> WORK ITEM:
Write out, please, each line from the one containing "Where should I" to the final line of the data, both included, exactly and without pictures.

----------------------------------------

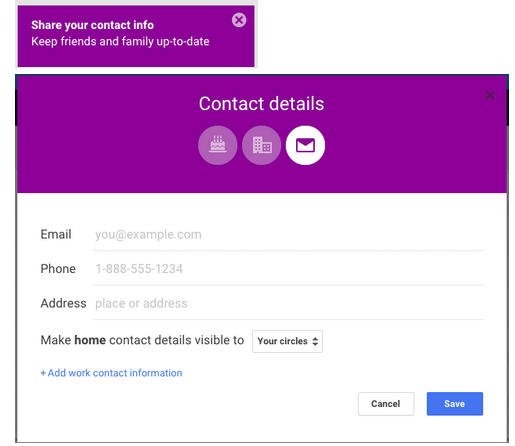Select the envelope contact step icon

tap(305, 145)
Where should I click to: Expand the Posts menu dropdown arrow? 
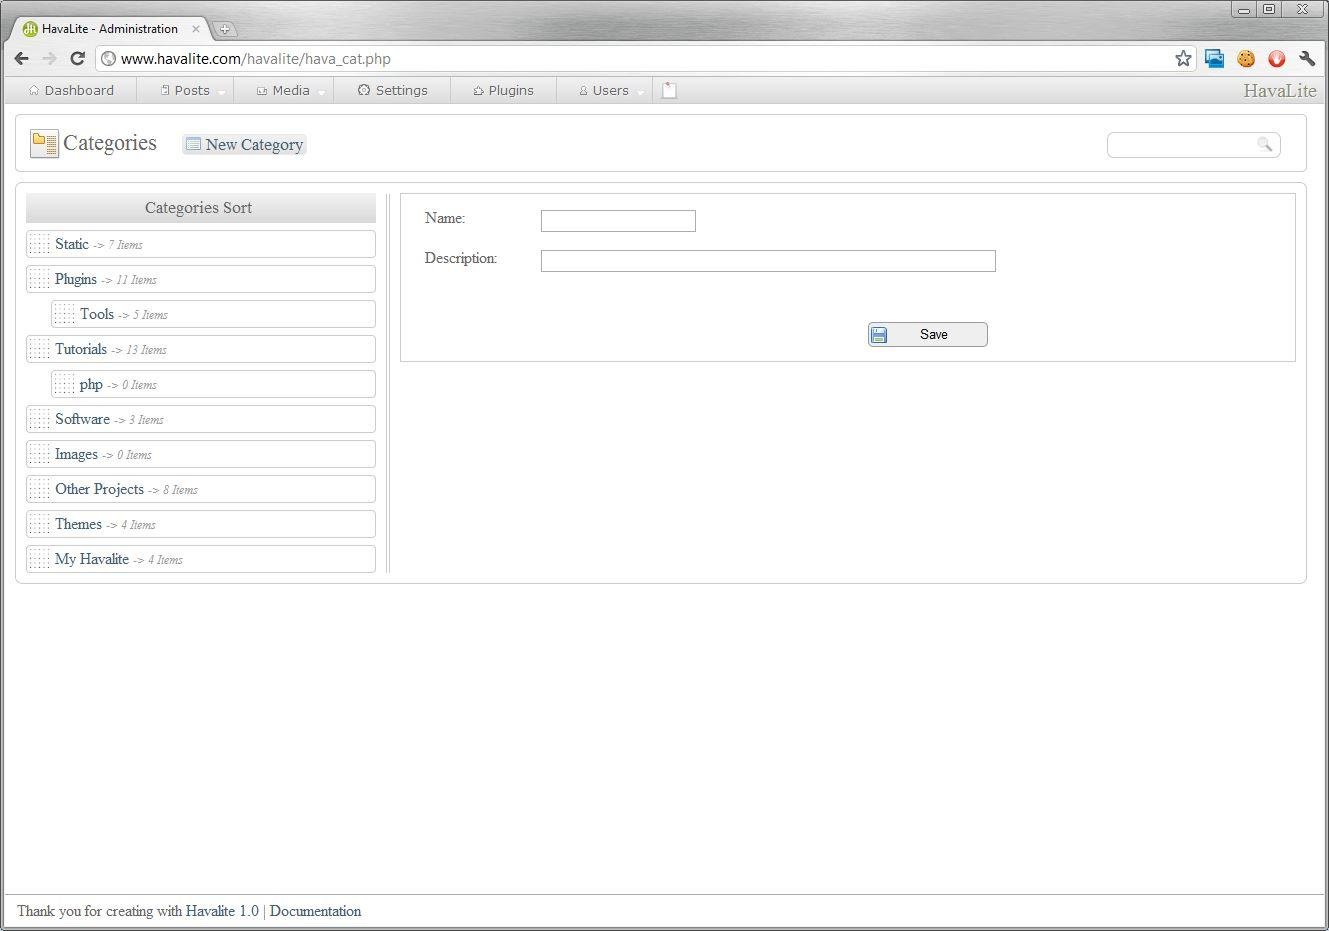pyautogui.click(x=222, y=92)
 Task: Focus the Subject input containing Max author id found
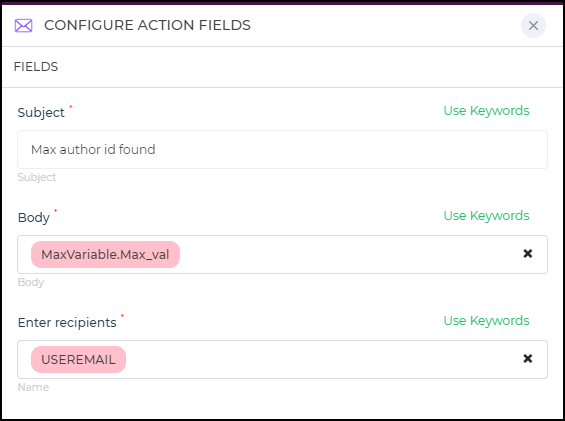[x=282, y=150]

----------------------------------------

> RESPONSE AREA:
Where should I click to: Expand the Posts menu dropdown arrow? 
pyautogui.click(x=222, y=92)
 Task: Focus the Subject input containing Max author id found
[x=282, y=150]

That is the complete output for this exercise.